■ Your task ■
Set down, exactly and only, everything from the line containing "[Facebook] (27, 845)" down to the line containing "Communion Veils (480, 322)" in the data below; the pictures are not part of the copy.
BEGIN Material for this exercise
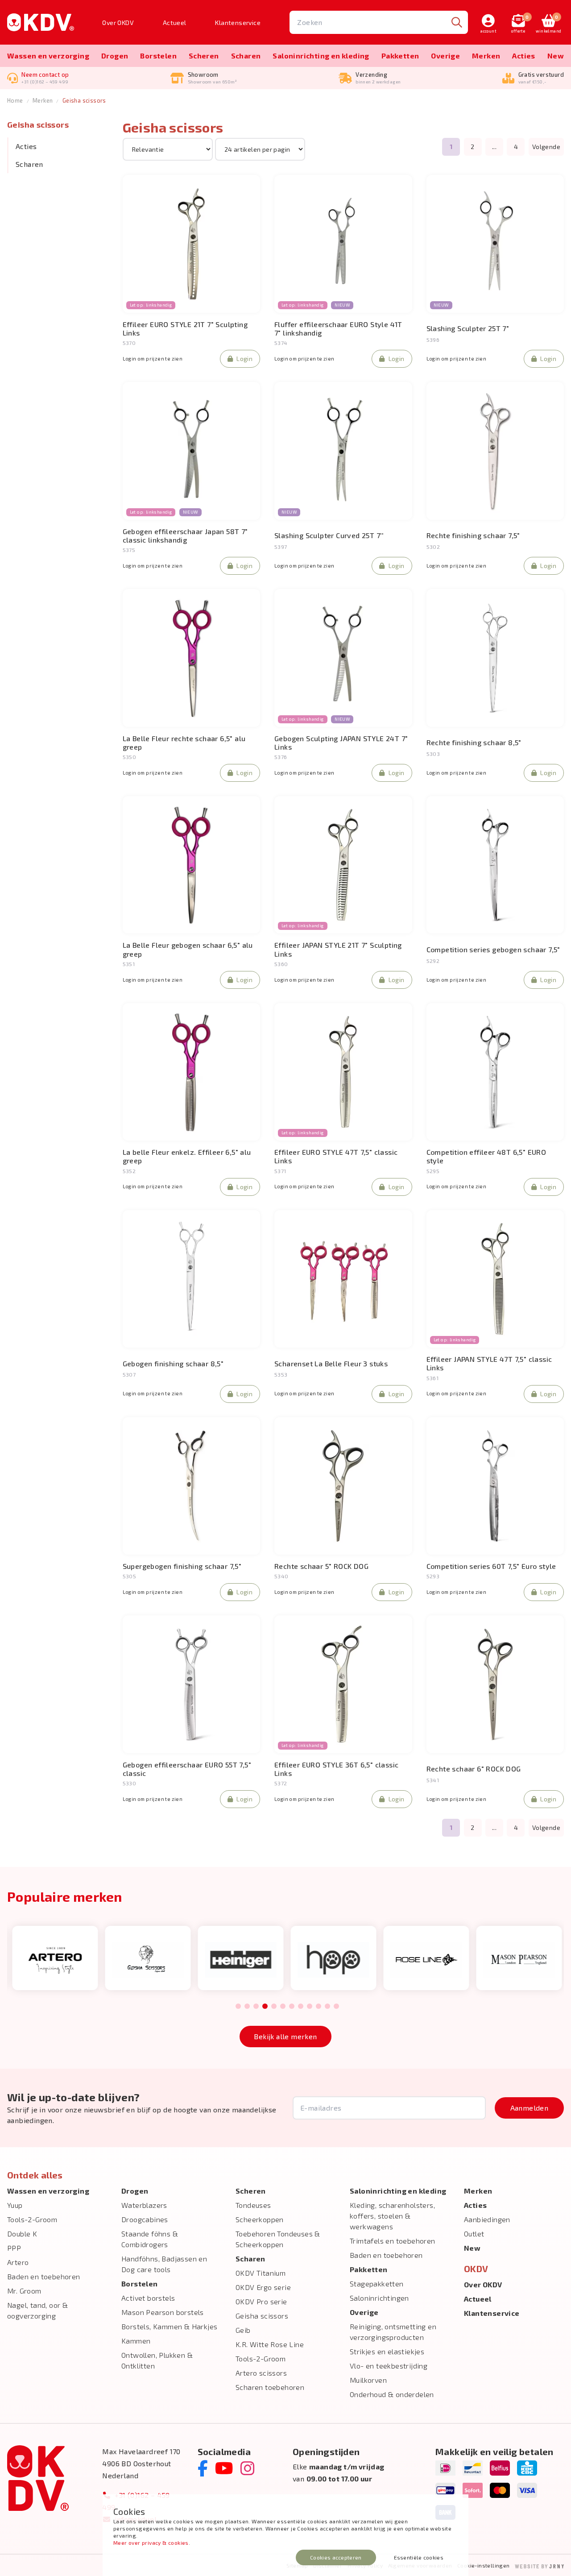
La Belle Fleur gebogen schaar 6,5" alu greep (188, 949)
END Material for this exercise
BEGIN Material for this exercise
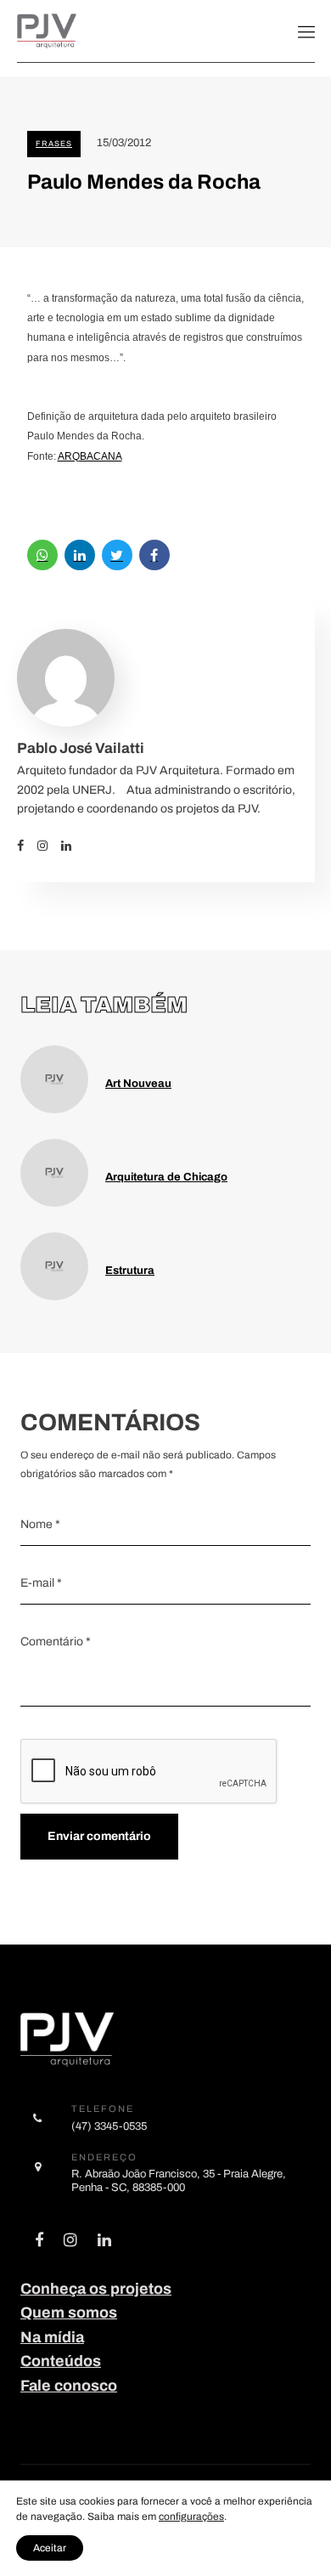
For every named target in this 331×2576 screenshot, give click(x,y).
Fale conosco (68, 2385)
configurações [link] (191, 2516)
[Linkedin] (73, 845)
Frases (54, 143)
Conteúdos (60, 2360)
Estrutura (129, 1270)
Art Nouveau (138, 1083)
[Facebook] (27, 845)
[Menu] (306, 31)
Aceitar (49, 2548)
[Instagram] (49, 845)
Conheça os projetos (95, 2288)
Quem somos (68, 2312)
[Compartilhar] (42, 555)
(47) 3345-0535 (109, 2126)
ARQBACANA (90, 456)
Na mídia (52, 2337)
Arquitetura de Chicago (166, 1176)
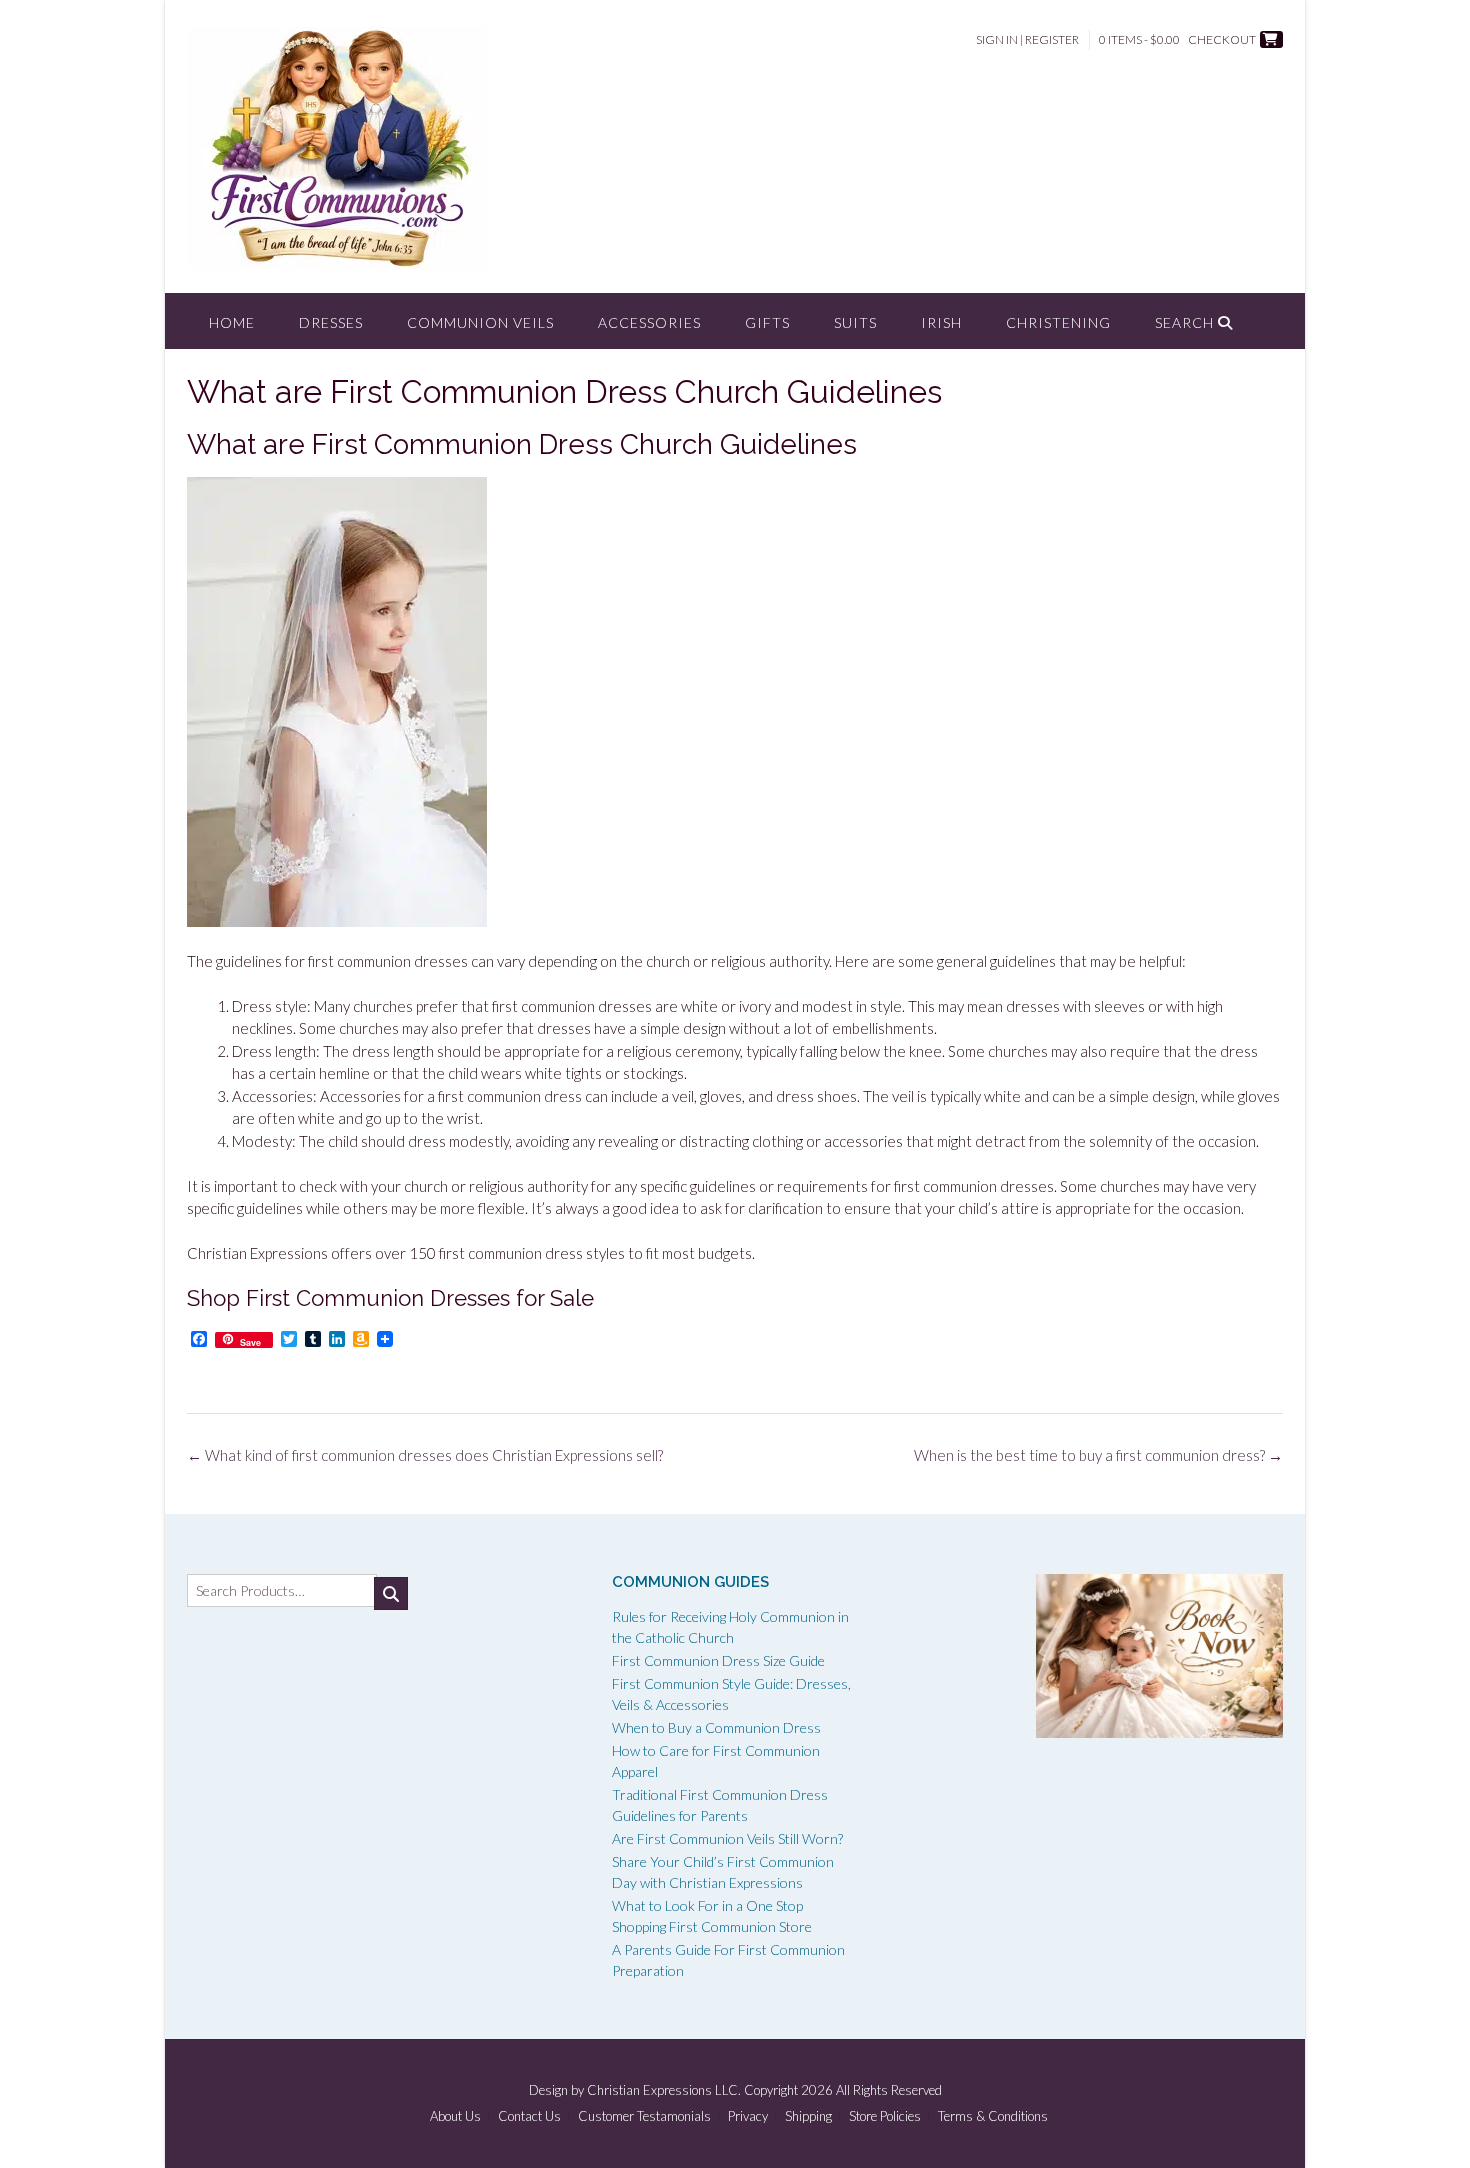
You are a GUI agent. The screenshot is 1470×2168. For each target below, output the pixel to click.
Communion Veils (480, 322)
END Material for this exercise
■ Solution for this problem ■
[Facebook] (27, 845)
[Menu] (306, 31)
Aceitar (49, 2548)
[Instagram] (49, 845)
Conheça os projetos (95, 2288)
Quem somos (68, 2312)
[Compartilhar] (42, 555)
(47) 3345-0535 (109, 2126)
ARQBACANA (90, 456)
Na mídia (52, 2337)
Arquitetura de Chicago (166, 1176)
You are a GUI agent. The screenshot is 1470×2168. For each target below, output the pixel to click.
Communion Veils (480, 322)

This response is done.